Friday, March 6, 2009

New York Times Review

Cameau/Mandingo
Adelphi University Center Gallery,
South Street, Garden City.
Through Feb. 22.
(516) 877-4460.

Didier Cameau and Iyaba Ibo Mandingo have strong ideas about linking material, method and message. Both are in the early phases of their careers, but have had busy exhibition schedules since they began to show in the mid-1990's, shortly after completing art school. Mr. Cameau's studio is on Long Island; Mr. Mandingo works in Connecticut.
Chains, hammers, scraps of metal or concrete are among the found objects that Mr. Cameau uses in sculpture that features precisely considered balance, tension and form.

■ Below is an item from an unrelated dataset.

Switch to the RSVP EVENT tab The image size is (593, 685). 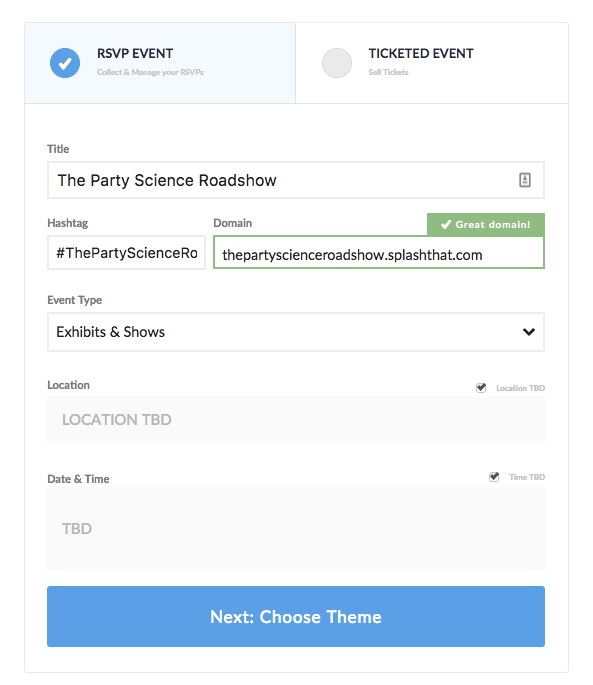(160, 63)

The reasoned configurations and their cool exactness often contrast with the toughness of the industrial objects. Mr. Cameau seems to be fascinated with the cognitive space between inventive design and historical associations with selected materials.

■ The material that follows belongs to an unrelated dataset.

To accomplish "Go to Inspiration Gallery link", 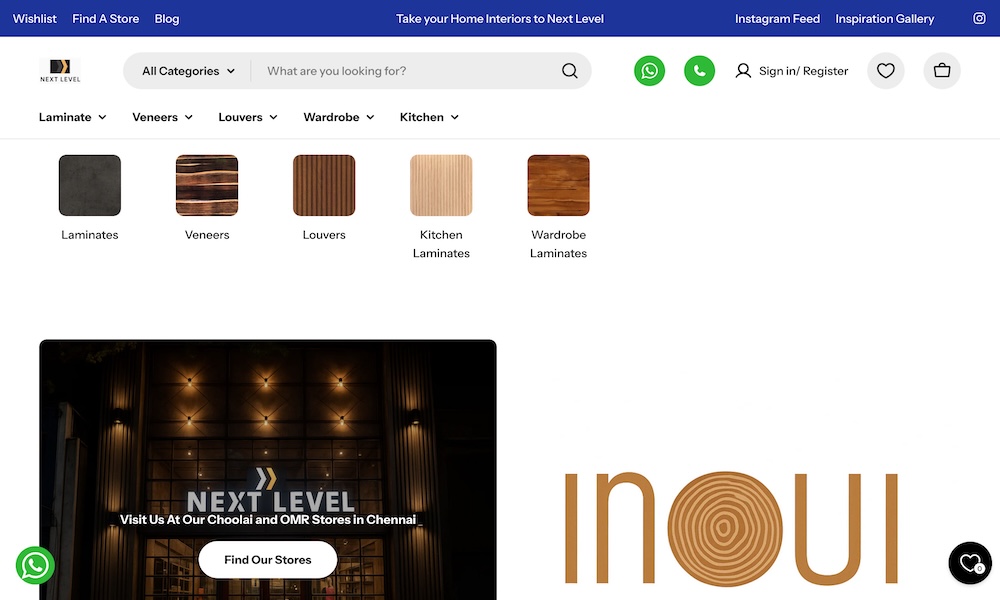I will [x=884, y=19].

His symbolism is quiet but effective. Past physical effort is part of the message conveyed by the three hammerlike vertical shafts in ''Freedom, Enterprise, Expiditus.'' The five-foot-high ''Ascension,'' the largest piece, places a taut chain inside a rear cavity as if it were now to be regarded as a frozen relic.

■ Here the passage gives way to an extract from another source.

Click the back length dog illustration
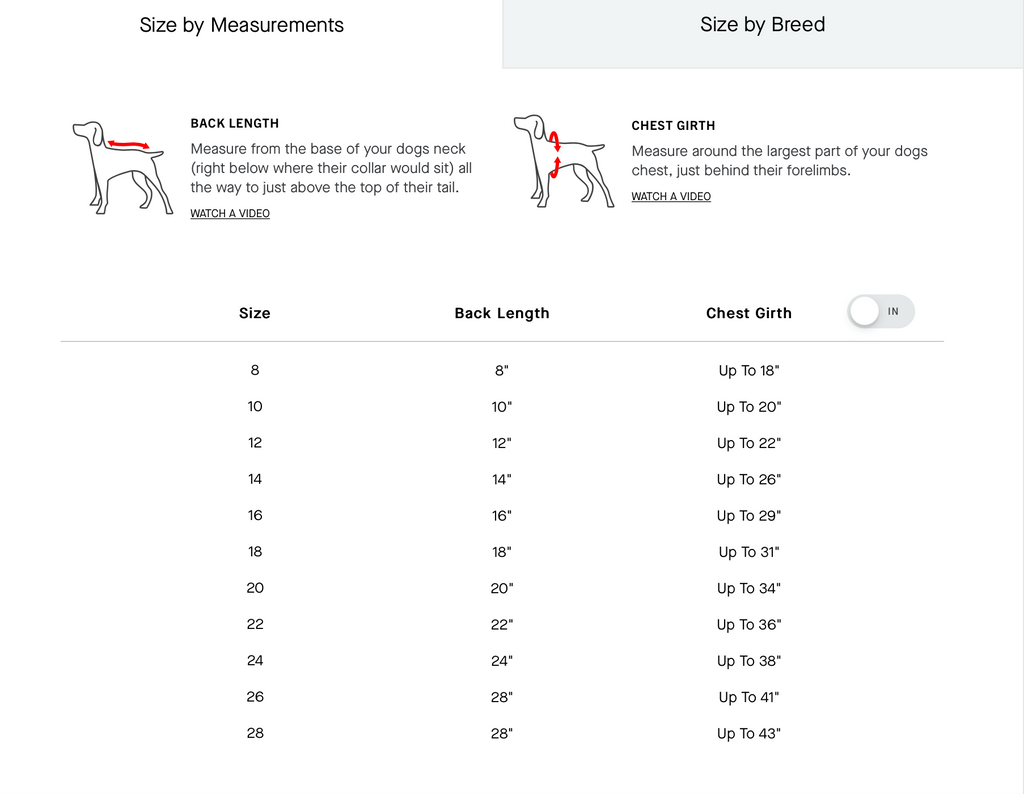 [x=122, y=168]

Mr. Mandingo turns interlocked human limbs into rodlike, semi-abstract diagonal lines that create dynamic action as they sweep across his boldly colored and patterned paintings. A rod's extremities will sometimes morph into a hand or foot, offering visual clarification of the artist's theme for this series: the universality of love. His intention of specifically underscoring the African heritage comes across in pairs of heads treated as traditional tribal masks, and in powerful background patterns that are inspired by schemetized textile designs.